#### Data to examine:
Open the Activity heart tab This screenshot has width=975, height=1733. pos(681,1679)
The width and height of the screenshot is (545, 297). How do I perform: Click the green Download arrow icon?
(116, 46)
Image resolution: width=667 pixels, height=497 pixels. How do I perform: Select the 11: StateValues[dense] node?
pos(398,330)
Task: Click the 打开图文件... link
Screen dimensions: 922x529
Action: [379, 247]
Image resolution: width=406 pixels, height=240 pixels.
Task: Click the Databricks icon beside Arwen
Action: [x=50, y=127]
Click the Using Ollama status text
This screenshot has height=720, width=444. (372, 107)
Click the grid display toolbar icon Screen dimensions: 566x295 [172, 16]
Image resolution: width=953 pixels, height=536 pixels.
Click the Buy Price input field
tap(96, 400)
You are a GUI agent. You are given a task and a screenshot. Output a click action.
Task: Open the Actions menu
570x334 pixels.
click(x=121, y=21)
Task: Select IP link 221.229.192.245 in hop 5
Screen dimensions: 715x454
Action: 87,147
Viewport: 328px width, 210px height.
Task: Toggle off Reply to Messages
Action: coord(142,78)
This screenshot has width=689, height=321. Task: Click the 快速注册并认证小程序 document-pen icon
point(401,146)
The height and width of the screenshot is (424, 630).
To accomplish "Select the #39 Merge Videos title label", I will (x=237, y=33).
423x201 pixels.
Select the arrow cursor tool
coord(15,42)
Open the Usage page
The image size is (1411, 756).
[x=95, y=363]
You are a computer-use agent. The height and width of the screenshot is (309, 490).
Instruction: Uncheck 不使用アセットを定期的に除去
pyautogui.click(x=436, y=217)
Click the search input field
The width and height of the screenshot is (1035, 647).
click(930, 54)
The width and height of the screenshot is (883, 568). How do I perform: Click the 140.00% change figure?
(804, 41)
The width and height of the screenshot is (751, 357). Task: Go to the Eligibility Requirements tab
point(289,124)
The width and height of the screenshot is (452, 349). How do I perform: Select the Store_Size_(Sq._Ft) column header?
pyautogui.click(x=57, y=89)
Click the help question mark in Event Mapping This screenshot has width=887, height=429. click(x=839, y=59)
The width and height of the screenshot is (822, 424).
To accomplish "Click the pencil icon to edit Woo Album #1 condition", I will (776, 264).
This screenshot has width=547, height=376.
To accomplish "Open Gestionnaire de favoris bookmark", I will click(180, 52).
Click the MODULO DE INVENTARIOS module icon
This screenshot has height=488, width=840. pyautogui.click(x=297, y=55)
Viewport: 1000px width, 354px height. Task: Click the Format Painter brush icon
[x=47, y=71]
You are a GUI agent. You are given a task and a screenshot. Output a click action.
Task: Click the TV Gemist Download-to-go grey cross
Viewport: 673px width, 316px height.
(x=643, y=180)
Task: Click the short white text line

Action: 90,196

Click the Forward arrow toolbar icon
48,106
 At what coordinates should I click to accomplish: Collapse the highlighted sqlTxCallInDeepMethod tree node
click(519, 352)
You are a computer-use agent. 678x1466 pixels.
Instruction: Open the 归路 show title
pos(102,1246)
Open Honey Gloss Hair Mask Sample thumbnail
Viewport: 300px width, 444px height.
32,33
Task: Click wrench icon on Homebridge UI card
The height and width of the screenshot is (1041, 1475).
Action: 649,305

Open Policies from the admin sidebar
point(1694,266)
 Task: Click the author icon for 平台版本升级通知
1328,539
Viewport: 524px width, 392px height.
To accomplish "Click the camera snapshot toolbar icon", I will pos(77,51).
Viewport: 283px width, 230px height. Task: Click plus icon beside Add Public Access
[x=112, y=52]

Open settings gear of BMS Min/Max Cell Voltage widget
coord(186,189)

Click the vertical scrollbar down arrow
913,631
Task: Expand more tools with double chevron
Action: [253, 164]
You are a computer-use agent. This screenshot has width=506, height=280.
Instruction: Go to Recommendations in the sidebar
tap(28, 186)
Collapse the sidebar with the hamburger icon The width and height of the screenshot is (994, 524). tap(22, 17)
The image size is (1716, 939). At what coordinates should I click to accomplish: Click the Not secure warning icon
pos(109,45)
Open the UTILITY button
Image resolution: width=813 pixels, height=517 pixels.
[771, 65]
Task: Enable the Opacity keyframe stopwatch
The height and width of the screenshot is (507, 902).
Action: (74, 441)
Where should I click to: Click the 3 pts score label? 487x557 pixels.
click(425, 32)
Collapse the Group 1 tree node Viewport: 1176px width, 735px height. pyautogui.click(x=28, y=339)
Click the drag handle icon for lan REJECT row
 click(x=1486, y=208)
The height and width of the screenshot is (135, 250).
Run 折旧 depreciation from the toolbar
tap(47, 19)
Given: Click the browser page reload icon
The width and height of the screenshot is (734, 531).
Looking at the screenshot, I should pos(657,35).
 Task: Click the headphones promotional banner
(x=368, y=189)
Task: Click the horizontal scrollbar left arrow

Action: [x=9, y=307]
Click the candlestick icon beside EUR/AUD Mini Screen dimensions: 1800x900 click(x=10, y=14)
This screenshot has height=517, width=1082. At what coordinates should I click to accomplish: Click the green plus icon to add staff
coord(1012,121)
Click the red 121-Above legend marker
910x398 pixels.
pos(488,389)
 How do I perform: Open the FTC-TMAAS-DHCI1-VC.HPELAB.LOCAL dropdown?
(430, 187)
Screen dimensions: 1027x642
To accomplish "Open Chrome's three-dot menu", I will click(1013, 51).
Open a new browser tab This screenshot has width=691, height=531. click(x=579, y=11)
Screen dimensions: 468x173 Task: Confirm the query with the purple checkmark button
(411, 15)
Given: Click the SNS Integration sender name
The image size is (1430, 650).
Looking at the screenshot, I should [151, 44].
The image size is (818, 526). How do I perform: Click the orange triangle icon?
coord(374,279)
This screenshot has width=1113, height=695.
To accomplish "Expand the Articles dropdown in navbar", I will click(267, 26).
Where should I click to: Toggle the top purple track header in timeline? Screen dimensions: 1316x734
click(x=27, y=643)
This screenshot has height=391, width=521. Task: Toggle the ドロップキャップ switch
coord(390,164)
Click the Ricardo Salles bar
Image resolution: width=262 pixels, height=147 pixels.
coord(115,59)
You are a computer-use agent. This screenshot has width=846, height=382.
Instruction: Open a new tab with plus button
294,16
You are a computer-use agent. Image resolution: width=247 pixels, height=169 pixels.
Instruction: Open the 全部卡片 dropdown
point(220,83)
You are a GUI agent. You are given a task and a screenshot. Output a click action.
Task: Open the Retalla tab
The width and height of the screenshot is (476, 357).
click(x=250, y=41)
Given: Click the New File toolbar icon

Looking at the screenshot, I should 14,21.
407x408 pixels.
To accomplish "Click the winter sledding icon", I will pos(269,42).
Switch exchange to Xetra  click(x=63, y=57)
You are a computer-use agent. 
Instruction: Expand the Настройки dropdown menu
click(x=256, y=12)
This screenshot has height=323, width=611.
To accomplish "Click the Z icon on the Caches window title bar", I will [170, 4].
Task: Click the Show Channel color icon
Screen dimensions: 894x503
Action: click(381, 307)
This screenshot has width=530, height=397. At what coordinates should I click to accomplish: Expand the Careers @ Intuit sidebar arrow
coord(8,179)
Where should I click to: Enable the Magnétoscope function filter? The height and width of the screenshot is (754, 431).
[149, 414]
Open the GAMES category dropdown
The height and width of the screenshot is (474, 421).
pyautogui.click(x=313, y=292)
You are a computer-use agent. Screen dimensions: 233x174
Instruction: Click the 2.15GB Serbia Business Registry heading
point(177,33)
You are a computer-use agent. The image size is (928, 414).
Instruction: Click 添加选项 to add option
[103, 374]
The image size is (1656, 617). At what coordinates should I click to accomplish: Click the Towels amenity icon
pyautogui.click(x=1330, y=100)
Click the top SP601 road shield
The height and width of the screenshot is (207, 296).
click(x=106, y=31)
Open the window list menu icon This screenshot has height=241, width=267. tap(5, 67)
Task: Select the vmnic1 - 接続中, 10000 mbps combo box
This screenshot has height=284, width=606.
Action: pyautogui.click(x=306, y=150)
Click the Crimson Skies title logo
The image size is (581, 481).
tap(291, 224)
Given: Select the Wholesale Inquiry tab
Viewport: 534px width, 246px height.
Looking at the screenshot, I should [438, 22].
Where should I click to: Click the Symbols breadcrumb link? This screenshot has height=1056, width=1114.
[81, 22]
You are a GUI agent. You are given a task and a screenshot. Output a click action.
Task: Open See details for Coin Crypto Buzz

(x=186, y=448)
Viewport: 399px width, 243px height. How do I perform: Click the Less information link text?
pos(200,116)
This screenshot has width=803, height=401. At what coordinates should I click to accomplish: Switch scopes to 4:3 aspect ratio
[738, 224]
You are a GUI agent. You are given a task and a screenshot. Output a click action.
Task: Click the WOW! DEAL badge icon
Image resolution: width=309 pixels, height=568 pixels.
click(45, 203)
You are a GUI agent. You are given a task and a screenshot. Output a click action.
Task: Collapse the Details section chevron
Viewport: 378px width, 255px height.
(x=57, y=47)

#### What the exercise asks:
Please give an exact restatement of only the lines from the beginning of the material above to the line with "Task: Click the 打开图文件... link", inclusive.

#### Output below:
Open the Activity heart tab This screenshot has width=975, height=1733. pos(681,1679)
The width and height of the screenshot is (545, 297). How do I perform: Click the green Download arrow icon?
(116, 46)
Image resolution: width=667 pixels, height=497 pixels. How do I perform: Select the 11: StateValues[dense] node?
pos(398,330)
Task: Click the 打开图文件... link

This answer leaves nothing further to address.